[Python-Dev] LZMA compression support in 3.3

Sat Aug 27 22:36:52 CEST 2011

On Sat, Aug 27, 2011 at 9:47 PM, Terry Reedy <tjreedy at udel.edu> wrote:
> On 8/27/2011 9:47 AM, Nadeem Vawda wrote:
>> I'd like to propose the addition of a new module in Python 3.3. The 'lzma'
>> module will provide support for compression and decompression using the
>> LZMA
>> algorithm, and the .xz and .lzma file formats. The matter has already been
>> discussed on the tracker<http://bugs.python.org/issue6715>, where there
>> seems
>> to be a consensus that this is a desirable feature. What are your
>> thoughts?
>
> As I read the discussion, the idea has been more or less accepted in
> principle. However, the current patch is not and needs changes.

Please note that the code I'm talking about is not the same as the patches by
Per Øyvind Karlsen that are attached to the tracker issue. I have been doing
a completely new implementation of the module, specifically to address the
concerns raised by Martin and Antoine.

(As for why I haven't posted my own changes yet - I'm currently an intern at
Google, and they want me to run my code by their open-source team before
releasing it into the wild. Sorry for the delay and the confusion.)

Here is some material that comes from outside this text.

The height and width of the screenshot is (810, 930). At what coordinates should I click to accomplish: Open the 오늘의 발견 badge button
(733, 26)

>> The proposed module's API will be very similar to that of the bz2 module;
>> the only differences will be additional keyword arguments to some
>> functions,
>> for specifying container formats and detailed compressor options.
>
> I believe Antoine suggested a PEP. It should summarize the salient points in
> the long tracker discussion into a coherent exposition and flesh out the
> details implied above. (Perhaps they are already in the proposed doc
> addition.)

I talked to Antoine about this on IRC; he didn't seem to think a PEP would be
necessary. But a summary of the discussion on the tracker issue might still
be a useful thing to have, given how long it's gotten.

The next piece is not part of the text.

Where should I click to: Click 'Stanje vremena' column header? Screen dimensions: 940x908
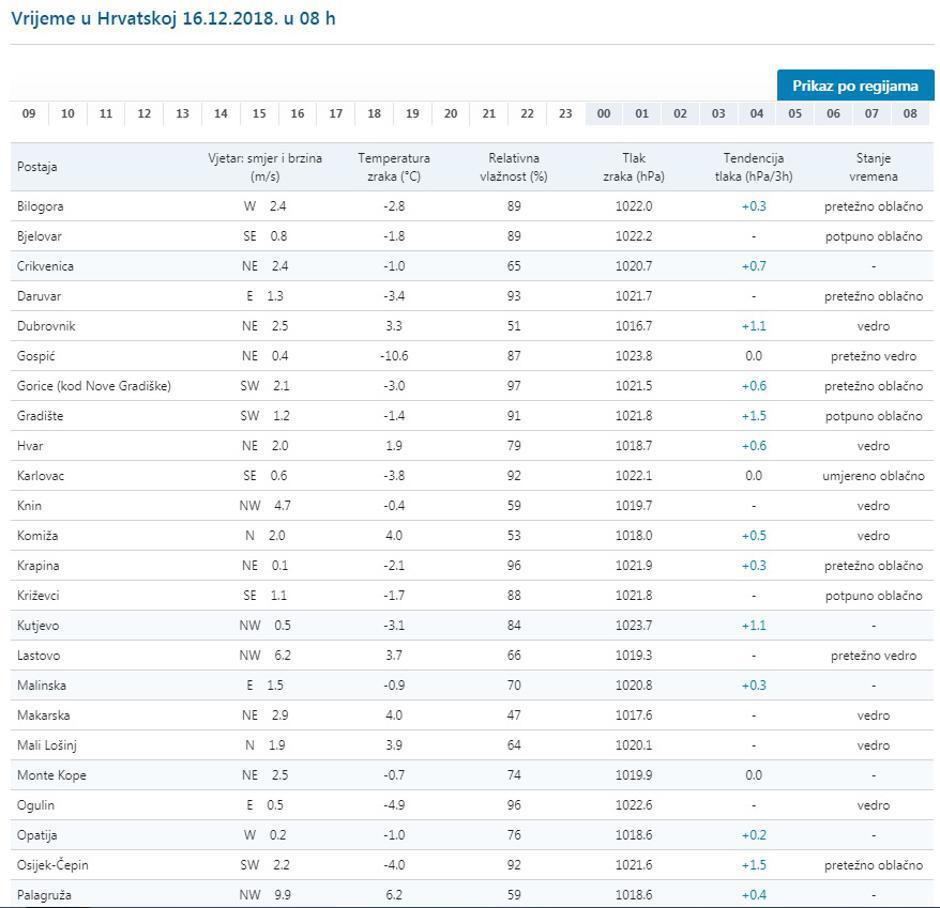(873, 167)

>> The implementation will also be similar to bz2 - basic compressor and
>> decompressor classes written in C, with convenience functions and a file
>> interface implemented on top of those in Python.
>
> I would follow Martin's suggestions, including doing all i/o with the io
> module and the following:
> "So I would propose that a very thin C layer is created around the C
> library that focuses on the actual algorithms, and that any higher
> layers (in particular file formats) are done in Python."
>
> If we minimize the C code we add and maximize what is done in Python, that
> would maximize the ease of porting to other implementations. This would
> conform to the spirit of PEP 399.

As stated in my earlier response to Martin, I intend to do this. Aside from
I/O, though, there's not much that _can_ be done in Python - the rest is
basically just providing a thin wrapper for the C library.

On Sat, Aug 27, 2011 at 9:58 PM, Dan Stromberg <drsalists at gmail.com> wrote:
> I'd like to better understand why ctypes is (sometimes) frowned upon.
>
> Is it the brittleness?  Tendency to segfault?

The problem (as I understand it) is that ABI changes in a library will
cause code that uses it via ctypes to break without warning. With an
extension module, you'll get a compile failure if you rely on things
that change in an incompatible way. With a ctypes wrapper, you just get
incorrect answers, or segfaults.

> If yes, is there a way of making ctypes less brittle - say, by
> carefully matching it against a specific version of a .so/.dll before
> starting to make heavy use of said .so/.dll?

This might be feasible for a specific application running in a controlled
environment, but it seems impractical for something as widely-used as the
stdlib. Having to include a whitelist of acceptable library versions would
be a substantial maintenance burden, and (compatible) new versions would
not work until the library whitelist gets updated.

Cheers,
Nadeem